NEW YORK (THE WALL STREET JOURNAL via Dow Jones Newswires), May 1, 2009
Exxon Mobil Corp. is taking steps to preserve cash in the market downturn, positioning itself to take advantage of new investments and make acquisitions.
The extended global recession has dragged down oil and natural-gas prices from record levels last year, leading to a 58% drop in the global energy giant's first-quarter profit -- its worst performance since 2003.
Exxon's move to conserve its large, but shrinking, pile of cash will help preserve its financial flexibility and maximize its options for what is expected to be a bumper crop of fossil-fuel investment opportunities in coming months, analysts said.
Analysts and industry observers anticipate that there may be opportunities for Exxon -- and other big Western oil companies -- in Brazil, Iraq and elsewhere. There may also be assets and companies available, but it still isn't clear what might come on the market.
Exxon on Thursday said it is slowing its stock-buyback program in the second quarter to $5 billion, down from $7 billion in the first quarter and $8 billion in last year's fourth quarter. The Irving, Texas, company ended March with $25 billion in cash, down $6.4 billion from three months earlier and $15.9 billion less than the same period a year ago.
First-quarter net income was $4.55 billion, or 92 cents a share, compared with $10.89 billion, or $2.02, a share, a year earlier. Revenue dropped 45% to $64.03 billion.
As oil prices marched toward a peak of $145 last summer, Exxon used its swelling profits to lower its debt and build up its cash reserves. That strategy has left the company on sturdy financial footing despite the recent slump in prices and demand, which has eroded profits. On Thursday, crude oil for June delivery rose 15 cents to $51.12.
Exxon, the world's largest publicly traded oil company by market value and output, this week said it is raising its dividend by 5% and that it has no plans to change its $29 billion capital-expenditure budget for 2009.
But with prices down 65% from last summer, Exxon's spending has exceeded its cash flow.

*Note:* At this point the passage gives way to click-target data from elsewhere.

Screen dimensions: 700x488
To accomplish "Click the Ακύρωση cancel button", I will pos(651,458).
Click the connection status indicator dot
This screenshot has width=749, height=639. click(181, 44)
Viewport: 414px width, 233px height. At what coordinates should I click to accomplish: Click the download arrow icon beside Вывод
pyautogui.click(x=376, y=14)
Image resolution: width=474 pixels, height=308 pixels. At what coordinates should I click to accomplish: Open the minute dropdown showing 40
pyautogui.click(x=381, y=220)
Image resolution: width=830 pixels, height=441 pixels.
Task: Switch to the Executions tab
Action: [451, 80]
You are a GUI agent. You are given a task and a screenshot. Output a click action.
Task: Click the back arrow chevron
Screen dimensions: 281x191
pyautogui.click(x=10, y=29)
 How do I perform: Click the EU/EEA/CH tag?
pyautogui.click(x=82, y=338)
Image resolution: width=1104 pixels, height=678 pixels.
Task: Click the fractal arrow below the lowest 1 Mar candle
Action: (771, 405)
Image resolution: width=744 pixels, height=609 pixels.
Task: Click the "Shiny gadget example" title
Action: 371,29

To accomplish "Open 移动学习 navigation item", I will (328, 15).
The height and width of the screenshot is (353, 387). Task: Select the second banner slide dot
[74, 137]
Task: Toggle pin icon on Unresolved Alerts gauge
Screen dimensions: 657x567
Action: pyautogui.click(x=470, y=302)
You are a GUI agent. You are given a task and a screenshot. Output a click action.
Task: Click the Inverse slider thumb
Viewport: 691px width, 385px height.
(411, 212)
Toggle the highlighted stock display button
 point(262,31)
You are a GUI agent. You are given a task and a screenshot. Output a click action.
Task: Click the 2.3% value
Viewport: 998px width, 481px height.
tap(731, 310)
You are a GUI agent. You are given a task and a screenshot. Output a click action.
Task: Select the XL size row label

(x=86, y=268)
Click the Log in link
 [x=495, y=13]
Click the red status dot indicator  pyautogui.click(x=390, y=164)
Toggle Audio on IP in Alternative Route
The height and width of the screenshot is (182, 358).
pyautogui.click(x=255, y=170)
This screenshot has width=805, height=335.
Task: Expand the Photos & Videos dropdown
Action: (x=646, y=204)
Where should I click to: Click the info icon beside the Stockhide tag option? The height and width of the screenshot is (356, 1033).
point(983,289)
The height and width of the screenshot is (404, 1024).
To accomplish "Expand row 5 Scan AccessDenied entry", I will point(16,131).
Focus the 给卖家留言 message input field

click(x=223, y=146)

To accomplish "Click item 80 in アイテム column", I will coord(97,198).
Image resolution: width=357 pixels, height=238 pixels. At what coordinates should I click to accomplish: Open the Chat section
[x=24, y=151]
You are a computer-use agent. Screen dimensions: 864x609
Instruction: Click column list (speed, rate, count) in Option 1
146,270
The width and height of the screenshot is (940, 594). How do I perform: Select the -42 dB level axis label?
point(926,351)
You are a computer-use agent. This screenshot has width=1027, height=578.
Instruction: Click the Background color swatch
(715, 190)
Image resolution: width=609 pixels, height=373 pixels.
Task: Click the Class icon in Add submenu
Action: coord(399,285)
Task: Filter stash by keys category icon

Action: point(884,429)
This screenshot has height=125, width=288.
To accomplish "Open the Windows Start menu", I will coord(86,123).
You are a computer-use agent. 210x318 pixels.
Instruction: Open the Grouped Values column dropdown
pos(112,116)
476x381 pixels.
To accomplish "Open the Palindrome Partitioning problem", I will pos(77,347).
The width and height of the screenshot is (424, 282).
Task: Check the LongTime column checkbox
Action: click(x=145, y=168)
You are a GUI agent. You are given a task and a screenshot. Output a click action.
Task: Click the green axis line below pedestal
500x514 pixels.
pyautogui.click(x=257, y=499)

The company reported $9.1 billion from operating activities and asset sales in the first quarter but spent $14.75 billion on its capital outlays, dividends and share repurchases.
Analysts said Exxon is acting prudently to preserve its war chest. "Everyone in the market knows the chance there will be an interesting market opportunity in the next 12 months is increasing," said Tina Vital, an equity analyst with Standard & Poors. "They want to position themselves to keep the most options open."
Exxon officials on Thursday pointed out that the company remains strong despite the downturn. "If you don't let your checkbook get out of control in the good times, you don't have to slam on the breaks and disrupt the organization in the bad times," said David Rosenthal, Exxon's vice president of investor relations. "The most important thing for our shareholders is we are not constrained in our ability to take advantage of opportunities that would present themselves," he said.
While Exxon has the cash to ride out the slump in oil prices, many of its competitors and oil-rich nations are in more precarious financial positions. That should create more opportunities for Exxon to develop partnerships on overseas projects or purchase assets, something it avoided as prices climbed in recent years.
"Cash gives them added flexibility [to take a stake in] mega development projects with national oil companies," noted Fadel Gheit, an oil analyst with Oppenheimer & Co. He also pointed out that repurchased shares could be used to buy another oil company, though he said that the current political environment all but rules out huge mergers.
Exxon joins industry rivals in seeking to preserve cash without sacrificing future production prospects. Chevron Corp., the second-largest U.S. oil company behind Exxon, this week said it wasn't raising its dividend in April, as it had for four years. Earlier this year, Chevron ended a $2 billion-per-quarter share-buyback program.
Royal Dutch Shell PLC and BP PLC took on additional debt in the first quarter to maintain current spending levels.